Solutions to Final Extra Questions

Ch. 18 Extra Question 2

Most researchers give up on trying to estimate the individual-level effect of the treatment because it is too difficult to do it (not because it is uninteresting). For each individual, we only observe one of their two potential outcomes, and somehow “figuring out” the other one is very difficult. Instead, we typically target an average treatment effect, where instead of getting each units counterfactual outcome exactly right, we only need to be right on average, which is much easier.

As one additional comment, note that if we have random assignment we can recover either the \(ATE\) or \(ATT\), but notice that, even in this best case scenario, we still would not generally be able to recover the individual-level treatment effect.

Ch. 18 Extra Question 6

The key assumption for difference-in-differences is the parallel trends assumption. In math: \(\mathbb{E}[\Delta Y(0) | G=1] = \mathbb{E}[\Delta Y(0) | G=0]\). In words this means that, if neither group had been treated, they would have experienced the same average change in outcomes over time.

This assumption could be preferable to unconfoundedness especially in settings where the researcher has access to panel data and there are unobserved variables that the researcher would like to control for.

Ch. 18 Extra Question 7

Part (a)

The assumption mentioned here is that unconfoundedness holds after conditioning on years of education. In other words, that comparing earnings of unionized and non-unionized workers with the same years of education results can tell us about the causal effect of unionization on earnings. This assumption is probably not very plausible, as there are likely many other differences between unionized and non-unionized workers that also affect earnings (e.g., different industries, different locations, different demographics, etc.).

Part (b)

To estimate the \(ATT\) of unionization on earnings under the assumption in part (a) using regression adjustment, we can do the following:

Step 1: Run a regression of earnings on years of education using only non-unionized workers. From this regression, get predicted untreated potential outcomes for all workers, which we will denote \(\hat{Y}_i(0)\).

Step 2: Estimate \(ATT\) by \(\widehat{ATT} = \frac{1}{n_1} \sum_{i=1}^n D_i Y_i - \frac{1}{n_1} \sum_{i=1}^n D_i \hat{Y}_i(0)\). This expression amounts to just calculating the average outcome experienced by union workers and subtracting the average predicted untreated potential outcome for those same workers.

Part (c)

An alternative to regression adjustment is to just use a single regression.
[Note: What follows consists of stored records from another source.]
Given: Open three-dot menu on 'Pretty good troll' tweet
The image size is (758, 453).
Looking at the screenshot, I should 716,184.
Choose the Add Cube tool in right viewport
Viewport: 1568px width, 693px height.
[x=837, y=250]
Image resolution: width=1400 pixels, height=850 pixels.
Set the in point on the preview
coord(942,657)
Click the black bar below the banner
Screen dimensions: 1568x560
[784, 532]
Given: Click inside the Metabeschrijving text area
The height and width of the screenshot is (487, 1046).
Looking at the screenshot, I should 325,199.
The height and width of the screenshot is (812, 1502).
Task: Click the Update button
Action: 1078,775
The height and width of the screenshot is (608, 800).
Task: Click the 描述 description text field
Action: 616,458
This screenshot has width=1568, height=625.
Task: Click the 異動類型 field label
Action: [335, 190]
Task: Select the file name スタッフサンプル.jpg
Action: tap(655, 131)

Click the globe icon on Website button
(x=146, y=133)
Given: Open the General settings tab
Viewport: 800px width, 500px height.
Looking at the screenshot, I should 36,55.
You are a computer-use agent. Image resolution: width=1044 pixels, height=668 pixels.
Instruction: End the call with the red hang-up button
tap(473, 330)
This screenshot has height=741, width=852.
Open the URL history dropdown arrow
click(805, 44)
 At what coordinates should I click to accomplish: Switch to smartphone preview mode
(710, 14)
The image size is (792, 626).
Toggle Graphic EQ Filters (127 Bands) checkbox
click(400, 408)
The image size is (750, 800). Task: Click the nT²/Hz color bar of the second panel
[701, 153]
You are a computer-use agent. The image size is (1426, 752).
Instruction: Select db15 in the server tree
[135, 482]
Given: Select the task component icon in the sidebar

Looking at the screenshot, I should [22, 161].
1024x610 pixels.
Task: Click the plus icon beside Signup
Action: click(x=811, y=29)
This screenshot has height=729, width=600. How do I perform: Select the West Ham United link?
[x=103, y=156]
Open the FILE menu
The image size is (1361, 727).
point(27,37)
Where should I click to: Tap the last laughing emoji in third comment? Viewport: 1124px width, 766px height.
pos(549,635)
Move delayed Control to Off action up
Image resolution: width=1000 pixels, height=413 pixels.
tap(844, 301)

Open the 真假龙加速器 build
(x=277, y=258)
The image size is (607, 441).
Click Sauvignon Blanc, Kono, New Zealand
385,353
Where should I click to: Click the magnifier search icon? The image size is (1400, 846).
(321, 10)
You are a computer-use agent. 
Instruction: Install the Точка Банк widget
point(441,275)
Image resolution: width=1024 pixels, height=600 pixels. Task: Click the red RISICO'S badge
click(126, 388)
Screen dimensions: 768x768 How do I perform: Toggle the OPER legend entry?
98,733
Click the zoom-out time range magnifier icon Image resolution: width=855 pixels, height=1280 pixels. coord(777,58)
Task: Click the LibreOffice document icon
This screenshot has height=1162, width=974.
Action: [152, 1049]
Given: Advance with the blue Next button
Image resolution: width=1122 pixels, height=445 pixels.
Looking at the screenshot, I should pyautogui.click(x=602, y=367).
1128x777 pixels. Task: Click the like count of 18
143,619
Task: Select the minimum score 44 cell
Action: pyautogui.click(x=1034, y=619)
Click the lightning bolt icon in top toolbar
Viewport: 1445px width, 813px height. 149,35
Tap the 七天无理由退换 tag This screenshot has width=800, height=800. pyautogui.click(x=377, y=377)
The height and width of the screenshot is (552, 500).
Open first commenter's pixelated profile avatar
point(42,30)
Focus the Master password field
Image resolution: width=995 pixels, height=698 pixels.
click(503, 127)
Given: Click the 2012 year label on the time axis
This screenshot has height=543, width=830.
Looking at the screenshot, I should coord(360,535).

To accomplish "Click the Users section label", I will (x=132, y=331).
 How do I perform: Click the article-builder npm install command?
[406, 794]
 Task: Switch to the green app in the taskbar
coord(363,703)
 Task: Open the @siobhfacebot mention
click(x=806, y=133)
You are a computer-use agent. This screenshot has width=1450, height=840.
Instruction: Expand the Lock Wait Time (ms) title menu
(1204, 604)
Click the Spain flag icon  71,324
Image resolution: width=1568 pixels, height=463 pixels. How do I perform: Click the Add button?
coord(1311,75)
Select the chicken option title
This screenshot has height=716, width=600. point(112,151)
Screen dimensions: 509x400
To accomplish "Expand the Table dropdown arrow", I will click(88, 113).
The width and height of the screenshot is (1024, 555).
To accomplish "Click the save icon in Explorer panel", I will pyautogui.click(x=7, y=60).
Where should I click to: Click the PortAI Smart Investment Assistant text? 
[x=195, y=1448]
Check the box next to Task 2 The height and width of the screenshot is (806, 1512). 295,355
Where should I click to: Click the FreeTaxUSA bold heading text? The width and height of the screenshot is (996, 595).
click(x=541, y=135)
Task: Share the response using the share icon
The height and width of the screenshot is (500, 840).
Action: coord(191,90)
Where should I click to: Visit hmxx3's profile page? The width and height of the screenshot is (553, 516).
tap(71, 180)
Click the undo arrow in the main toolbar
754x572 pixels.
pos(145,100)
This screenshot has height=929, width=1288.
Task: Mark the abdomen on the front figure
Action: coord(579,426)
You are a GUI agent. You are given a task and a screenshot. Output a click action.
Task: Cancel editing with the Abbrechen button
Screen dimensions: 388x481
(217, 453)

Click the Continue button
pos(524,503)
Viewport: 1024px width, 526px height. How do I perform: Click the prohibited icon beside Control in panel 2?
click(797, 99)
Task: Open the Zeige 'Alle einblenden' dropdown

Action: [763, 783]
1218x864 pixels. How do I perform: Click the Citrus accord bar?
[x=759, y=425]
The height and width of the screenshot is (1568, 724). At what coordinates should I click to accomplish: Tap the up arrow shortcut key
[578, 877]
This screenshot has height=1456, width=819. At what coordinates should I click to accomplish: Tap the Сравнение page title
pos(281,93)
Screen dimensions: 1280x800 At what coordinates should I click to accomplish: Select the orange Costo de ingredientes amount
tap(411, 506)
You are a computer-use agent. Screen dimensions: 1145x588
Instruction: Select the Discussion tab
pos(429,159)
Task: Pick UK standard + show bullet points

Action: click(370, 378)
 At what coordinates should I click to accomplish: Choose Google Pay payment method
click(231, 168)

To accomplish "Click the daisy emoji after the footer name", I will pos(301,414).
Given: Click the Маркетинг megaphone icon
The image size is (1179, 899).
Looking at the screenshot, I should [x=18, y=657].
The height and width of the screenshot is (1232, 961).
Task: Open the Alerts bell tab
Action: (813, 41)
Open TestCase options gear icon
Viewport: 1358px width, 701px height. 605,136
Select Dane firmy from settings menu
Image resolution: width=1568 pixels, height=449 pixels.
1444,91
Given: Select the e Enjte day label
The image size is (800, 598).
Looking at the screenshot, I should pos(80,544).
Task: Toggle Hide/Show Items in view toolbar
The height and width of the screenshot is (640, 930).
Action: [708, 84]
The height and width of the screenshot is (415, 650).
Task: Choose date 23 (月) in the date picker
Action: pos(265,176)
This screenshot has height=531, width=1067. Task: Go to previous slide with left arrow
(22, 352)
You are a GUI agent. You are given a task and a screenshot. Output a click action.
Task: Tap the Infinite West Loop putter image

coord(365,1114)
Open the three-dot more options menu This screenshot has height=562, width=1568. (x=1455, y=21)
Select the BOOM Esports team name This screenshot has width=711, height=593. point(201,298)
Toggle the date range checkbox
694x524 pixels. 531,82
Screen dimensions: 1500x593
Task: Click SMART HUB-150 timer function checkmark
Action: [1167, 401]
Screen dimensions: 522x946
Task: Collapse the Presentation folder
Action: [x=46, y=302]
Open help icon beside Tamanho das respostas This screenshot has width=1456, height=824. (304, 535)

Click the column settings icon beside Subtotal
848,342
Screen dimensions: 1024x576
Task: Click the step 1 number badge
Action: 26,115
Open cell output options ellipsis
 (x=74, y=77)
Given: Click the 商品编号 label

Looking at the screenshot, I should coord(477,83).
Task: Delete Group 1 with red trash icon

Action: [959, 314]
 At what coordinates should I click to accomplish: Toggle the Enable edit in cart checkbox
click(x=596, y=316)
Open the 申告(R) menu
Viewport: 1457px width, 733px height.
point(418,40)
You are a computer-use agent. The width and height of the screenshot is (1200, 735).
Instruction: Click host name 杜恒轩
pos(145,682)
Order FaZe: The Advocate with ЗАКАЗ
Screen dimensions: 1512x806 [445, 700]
This requires the extra assumption of treatment effect homogeneity. In particular, the regression to run here is

\[Y_i = \beta_0 + \alpha D_i + \beta_1 \text{Educ}_i + U_i\]

where \(\alpha\), the coefficient on the treatment indicator, estimates the causal effect of unionization on earnings under the unconfoundedness assumption from part (a).

Part (d)

For the placebo test, you can use either regression adjustment or the single regression approach. In either case, the main difference from parts (b) and (c) is that you should use the outcome in the first period (before any workers are unionized) instead of the outcome in the second periods. In particular, for regression adjustment,

Step 1: Run a regression of first period earnings on years of education using only non-unionized workers. From this regression, get predicted untreated potential outcomes for all workers, which we will denote \(\hat{Y}_{i, t=1}(0)\).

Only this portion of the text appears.